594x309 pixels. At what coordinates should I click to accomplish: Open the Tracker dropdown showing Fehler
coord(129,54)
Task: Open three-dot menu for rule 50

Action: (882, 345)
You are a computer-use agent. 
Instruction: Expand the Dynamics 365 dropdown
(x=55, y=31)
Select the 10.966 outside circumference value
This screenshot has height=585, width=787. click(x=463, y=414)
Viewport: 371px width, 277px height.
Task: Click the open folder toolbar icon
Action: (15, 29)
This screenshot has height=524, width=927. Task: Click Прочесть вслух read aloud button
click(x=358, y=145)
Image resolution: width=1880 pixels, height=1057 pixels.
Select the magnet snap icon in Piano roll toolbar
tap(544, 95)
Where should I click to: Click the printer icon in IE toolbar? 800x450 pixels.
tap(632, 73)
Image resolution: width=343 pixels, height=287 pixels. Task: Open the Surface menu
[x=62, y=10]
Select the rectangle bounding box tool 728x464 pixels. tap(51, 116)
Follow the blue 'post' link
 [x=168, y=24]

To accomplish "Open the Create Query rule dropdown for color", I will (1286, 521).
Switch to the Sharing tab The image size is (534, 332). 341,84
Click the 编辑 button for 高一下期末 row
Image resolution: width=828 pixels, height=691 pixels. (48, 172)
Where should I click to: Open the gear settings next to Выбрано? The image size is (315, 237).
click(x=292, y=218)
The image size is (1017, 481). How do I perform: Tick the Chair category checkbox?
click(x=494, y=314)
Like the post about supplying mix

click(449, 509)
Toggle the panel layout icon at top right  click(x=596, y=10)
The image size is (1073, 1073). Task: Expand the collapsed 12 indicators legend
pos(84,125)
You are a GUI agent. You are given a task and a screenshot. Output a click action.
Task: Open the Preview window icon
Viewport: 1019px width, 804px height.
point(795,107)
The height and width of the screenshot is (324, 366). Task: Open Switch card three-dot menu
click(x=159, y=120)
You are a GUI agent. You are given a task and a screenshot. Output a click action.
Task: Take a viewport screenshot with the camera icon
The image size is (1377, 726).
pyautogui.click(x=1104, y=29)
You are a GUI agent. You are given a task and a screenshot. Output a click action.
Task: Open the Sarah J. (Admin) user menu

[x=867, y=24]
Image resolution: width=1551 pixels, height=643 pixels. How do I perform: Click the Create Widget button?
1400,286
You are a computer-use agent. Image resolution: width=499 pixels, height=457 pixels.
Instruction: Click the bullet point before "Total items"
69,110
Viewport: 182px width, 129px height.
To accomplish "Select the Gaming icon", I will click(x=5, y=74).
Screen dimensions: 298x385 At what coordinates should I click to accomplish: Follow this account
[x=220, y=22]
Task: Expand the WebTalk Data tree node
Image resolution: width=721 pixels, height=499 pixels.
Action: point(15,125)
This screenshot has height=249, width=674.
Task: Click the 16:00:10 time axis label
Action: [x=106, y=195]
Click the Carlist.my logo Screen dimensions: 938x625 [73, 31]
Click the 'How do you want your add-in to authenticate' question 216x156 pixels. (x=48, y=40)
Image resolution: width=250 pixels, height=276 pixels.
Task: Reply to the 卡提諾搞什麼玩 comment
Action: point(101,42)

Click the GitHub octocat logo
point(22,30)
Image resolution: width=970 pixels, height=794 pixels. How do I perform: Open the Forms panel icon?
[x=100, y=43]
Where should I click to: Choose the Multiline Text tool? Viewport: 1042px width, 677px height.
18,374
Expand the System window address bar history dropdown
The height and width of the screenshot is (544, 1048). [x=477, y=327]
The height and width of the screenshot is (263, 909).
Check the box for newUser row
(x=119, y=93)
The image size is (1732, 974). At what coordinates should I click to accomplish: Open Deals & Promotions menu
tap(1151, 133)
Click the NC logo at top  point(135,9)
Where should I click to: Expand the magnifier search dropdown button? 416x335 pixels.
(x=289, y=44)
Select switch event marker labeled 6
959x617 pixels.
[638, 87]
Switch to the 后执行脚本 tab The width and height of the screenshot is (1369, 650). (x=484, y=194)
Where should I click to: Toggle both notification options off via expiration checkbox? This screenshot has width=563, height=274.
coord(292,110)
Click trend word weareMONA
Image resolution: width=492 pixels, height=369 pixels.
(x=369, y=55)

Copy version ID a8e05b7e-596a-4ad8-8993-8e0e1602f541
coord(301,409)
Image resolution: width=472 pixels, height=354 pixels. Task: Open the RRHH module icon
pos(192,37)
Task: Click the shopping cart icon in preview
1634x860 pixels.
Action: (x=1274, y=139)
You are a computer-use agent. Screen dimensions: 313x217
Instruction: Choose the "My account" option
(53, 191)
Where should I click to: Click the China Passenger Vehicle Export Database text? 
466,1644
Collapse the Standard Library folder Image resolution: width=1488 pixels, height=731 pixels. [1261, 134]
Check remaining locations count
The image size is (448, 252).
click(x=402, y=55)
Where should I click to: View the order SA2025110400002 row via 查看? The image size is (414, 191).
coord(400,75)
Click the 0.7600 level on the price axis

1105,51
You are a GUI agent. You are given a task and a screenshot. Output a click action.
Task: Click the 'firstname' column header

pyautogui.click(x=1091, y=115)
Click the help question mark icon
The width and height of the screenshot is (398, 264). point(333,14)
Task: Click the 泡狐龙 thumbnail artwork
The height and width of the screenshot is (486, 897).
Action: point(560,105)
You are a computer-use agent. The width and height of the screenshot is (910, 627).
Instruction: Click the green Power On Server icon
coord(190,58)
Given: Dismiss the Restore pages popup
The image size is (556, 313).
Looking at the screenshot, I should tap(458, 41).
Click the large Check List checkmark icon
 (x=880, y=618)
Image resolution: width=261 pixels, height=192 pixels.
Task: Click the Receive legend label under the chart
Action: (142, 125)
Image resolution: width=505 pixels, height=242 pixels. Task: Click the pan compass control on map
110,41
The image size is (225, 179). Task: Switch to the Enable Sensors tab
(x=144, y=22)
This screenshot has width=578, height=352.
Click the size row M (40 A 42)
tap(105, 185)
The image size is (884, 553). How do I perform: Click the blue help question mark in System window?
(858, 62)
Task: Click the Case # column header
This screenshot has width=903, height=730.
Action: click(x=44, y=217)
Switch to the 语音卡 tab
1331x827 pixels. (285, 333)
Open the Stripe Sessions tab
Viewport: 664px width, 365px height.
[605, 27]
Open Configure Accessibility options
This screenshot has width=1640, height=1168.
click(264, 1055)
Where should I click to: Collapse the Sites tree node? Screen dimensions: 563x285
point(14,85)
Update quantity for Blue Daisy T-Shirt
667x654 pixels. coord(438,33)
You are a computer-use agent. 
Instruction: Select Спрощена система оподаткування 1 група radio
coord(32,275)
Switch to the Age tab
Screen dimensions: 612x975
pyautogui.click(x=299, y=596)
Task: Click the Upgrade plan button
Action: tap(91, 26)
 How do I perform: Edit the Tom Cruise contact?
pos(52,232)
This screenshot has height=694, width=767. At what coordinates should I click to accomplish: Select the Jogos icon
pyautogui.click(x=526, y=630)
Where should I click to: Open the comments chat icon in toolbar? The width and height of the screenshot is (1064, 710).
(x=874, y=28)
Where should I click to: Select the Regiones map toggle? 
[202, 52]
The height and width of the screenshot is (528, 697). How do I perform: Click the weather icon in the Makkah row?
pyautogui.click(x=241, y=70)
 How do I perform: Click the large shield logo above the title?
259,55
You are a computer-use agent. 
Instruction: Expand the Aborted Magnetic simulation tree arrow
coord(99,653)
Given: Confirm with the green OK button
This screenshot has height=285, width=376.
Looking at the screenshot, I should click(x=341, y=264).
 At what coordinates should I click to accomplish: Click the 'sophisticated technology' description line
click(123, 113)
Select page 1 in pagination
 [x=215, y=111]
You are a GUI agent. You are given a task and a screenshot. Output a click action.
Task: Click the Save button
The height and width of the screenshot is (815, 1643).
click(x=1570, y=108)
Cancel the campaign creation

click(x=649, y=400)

+---+

* **Do this**
Pull out every line of the records above that contains the word "Follow", and copy each one in full.

* **Reply**
Follow the blue 'post' link
Screen dimensions: 298x385 At what coordinates should I click to accomplish: Follow this account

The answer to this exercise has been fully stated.